Polypeptide Elongation Translational elongation factors are also subject to global regulation but there is little that can be done in terms of expression construct design to exploit this. However, one feature of construct design that can have a significant effect on polypeptide elongation in transgenic plants is the codon bias in the transgene’s coding region in comparison to the codon preferences of the host. Different species have very different codon preferences when specifying degenerate amino acids. Taking the amino acid arginine as an example, the codon CGU is preferred in alfalfa (Medicago sativa, lucerne), and is 50 times more likely to occur than the rarest codon, CGG. In contrast, both of these codons are equally prevalent in corn, but the preferred choice is CGC. In yeast, AGA is by far the most popular codon for arginine, and this is also the case in potato (Solanum tuberosum), soybean (Glycine max), tobacco, and
133
tomato (Solanum lycopersicum). The expression of foreign transgenes in transgenic plants can therefore be very inefficient if infrequently used codons are abundant.
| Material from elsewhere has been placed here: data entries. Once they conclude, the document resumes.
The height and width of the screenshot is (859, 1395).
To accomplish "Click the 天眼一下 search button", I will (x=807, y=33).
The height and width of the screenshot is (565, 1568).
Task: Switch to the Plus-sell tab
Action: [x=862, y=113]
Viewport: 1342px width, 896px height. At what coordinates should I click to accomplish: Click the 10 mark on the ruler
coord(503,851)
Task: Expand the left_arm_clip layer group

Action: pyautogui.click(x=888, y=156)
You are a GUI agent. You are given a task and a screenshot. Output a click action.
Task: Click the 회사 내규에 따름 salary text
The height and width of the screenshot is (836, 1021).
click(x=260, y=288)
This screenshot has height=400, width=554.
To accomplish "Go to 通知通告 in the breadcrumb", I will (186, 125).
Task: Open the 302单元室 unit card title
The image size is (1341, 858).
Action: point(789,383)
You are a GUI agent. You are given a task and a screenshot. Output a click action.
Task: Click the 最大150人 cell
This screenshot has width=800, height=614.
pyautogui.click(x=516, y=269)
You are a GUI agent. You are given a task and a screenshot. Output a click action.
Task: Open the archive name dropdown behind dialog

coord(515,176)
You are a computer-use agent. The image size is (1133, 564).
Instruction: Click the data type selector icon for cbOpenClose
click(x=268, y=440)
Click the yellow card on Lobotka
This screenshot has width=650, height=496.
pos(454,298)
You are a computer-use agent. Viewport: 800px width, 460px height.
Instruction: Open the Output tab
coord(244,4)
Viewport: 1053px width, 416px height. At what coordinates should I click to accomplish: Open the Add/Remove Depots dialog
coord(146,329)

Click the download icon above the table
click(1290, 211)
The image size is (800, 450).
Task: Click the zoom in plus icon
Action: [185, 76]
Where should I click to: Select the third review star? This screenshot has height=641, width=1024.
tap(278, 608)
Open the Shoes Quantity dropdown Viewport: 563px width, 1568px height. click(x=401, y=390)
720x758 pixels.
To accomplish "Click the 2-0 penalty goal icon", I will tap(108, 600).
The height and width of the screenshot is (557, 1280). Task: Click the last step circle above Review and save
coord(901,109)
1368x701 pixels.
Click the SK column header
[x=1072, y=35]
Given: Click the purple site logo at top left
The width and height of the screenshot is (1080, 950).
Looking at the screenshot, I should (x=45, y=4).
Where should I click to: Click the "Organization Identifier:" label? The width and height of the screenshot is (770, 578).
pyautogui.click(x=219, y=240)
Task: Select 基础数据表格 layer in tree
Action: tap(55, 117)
The ribosome pauses at such codons and this generally reduces the rate at which the recombinant protein accumulates. However, more serious problems can also occur such as premature termination, misincorporation, frameshifting, and skipping. This is yet another reason why native Bt genes are not expressed efficiently in transgenic plants. Codon optimization is the process of modifying a foreign transgene by introducing silent mutations that bring codon preference in-line with that of the host plant.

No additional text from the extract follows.